Using AI and cutting-edge climate models, scientists unlock century-old climate patterns to better understand Europe’s vulnerability to extreme weather events—critical insights for future policy and resilience planning.
Research: Artificial intelligence reveals past climate extremes by reconstructing historical records. Image Credit: Sepp photography / Shutterstock
In a paper published in the journal Nature Communications, researchers examined historical climate extremes and climate risk by reconstructing European climate events using artificial intelligence (AI). They utilized a coupled model intercomparison project phase 6 (CMIP6) of Earth system model data through transfer learning, surpassing traditional statistical methods (e.g., Inverse Distance Weighting and Kriging) and diffusion models in accuracy. This approach enabled the reconstruction of extreme events and regional spatial trends from 1901 to 2018, enhancing data granularity and filling historical data gaps that hinder climate analysis and policy.
Related Work
Past work highlighted unprecedented global and European temperature records, with Europe experiencing record-breaking summers, droughts, and wildfires in recent years. These extremes underscore rising climate risks, as the Intergovernmental Panel on Climate Change Sixth Assessment (IPCC AR6) report identified Europe as significantly affected by intense and frequent heat events since 1960. Advances in deep learning (DL) have enhanced climate data infilling, with convolutional neural network (CNN) and generative adversarial network (GAN) methods proving more reliable and accurate than traditional statistical approaches.
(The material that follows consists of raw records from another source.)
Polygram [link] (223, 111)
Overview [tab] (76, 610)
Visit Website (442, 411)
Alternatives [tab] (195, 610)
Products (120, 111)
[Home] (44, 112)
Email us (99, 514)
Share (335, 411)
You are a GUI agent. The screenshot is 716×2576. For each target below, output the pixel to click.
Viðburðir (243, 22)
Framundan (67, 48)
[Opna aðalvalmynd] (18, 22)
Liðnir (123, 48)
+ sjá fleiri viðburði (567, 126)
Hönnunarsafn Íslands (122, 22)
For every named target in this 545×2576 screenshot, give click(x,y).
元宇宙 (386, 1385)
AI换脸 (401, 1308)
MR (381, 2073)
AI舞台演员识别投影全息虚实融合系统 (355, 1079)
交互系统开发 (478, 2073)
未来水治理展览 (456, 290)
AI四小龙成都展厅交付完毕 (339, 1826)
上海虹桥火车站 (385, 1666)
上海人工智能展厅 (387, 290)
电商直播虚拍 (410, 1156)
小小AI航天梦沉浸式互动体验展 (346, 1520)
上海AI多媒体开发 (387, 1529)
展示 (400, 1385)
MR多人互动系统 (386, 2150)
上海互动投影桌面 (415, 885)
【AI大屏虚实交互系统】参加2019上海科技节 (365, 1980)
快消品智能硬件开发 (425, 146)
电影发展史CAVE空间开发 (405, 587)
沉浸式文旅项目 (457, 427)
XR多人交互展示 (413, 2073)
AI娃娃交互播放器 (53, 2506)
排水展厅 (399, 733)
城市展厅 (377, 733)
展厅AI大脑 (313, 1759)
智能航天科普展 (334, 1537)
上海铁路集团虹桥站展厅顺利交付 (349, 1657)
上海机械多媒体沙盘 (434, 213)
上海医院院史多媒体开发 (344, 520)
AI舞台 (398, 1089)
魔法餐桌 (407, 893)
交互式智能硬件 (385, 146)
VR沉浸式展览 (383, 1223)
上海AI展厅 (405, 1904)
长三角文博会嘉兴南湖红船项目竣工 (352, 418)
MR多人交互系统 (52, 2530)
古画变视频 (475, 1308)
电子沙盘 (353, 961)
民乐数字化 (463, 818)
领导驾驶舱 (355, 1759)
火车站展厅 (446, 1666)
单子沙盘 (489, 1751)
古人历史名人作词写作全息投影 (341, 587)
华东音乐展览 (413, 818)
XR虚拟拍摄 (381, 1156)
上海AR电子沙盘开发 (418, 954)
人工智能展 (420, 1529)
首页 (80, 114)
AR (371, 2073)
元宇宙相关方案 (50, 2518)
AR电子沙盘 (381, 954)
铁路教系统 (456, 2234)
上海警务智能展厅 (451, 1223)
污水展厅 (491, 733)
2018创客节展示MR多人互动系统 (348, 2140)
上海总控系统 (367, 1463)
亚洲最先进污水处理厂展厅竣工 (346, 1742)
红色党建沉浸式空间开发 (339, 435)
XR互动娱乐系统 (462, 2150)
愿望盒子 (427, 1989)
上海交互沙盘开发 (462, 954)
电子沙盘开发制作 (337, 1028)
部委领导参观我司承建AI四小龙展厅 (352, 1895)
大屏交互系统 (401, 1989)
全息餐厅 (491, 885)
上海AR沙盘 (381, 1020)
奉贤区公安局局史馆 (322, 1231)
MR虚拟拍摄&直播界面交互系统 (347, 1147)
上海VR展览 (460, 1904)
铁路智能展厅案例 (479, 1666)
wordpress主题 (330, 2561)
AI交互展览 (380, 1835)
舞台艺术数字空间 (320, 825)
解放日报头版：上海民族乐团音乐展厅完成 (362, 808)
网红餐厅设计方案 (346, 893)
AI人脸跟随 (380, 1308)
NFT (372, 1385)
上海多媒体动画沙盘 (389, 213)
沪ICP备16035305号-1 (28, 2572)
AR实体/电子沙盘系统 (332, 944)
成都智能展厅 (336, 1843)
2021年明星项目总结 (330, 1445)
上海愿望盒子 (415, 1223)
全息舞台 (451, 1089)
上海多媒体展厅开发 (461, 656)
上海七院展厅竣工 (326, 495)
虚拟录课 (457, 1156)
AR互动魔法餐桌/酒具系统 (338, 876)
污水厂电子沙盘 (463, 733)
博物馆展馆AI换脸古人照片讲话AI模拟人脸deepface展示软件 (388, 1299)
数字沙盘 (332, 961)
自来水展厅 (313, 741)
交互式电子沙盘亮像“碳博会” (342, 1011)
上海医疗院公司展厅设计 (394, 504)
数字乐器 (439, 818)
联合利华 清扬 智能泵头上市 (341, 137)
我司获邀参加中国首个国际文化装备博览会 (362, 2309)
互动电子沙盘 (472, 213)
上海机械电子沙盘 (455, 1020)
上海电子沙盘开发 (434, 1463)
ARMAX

Climate Data Reconstruction Techniques
The Hadley Centre Global Climate Extremes Index, version 3 (HadEX3), and HadEX-CAM datasets provide climate indices derived from daily precipitation and temperature data collected at over 30,000 weather stations. For HadEX3, index values undergo quality control and are interpolated onto a latitude-longitude grid using the ADW method, which is effective for extrapolating sparse station data. However, due to the limitations of angular distance weighting (ADW) in capturing spatial variability, HadEX3 data are unsuitable for AI-based infilling research.
Instead, HadEX-CAM was created using the climate anomaly method (CAM), which does not interpolate but averages valid station data within grid boxes on a 1.875° × 1.25° grid. This CAM approach ensures index calculation accuracy by referencing the 1981–2010 period, and only stations missing data for more than three days a month are excluded to avoid anomalies. To further improve data integrity, anomalous values from specific stations (e.g., Lugano) were excluded.
A DL algorithm called climate reconstruction AI (CRAI) was used for data reconstruction. The CRAI model trains on the HadEX-CAM indices and missing-value masks, simulating realistic data gaps. The model was optimized by conducting hyperparameter searches, resulting in a configuration that maintained predictive accuracy across extreme indices by averaging outputs from multiple model runs. This ensemble approach also enabled uncertainty estimation, improving model robustness and showing high performance in data-scarce regions like the Mediterranean.
TX90p is the percentage of days when the daily maximum temperature is > 90th percentile. Left panel: original HadEX3 dataset. Central panel: original HadEX-CAM dataset. Right panel: reconstruction using CRAI.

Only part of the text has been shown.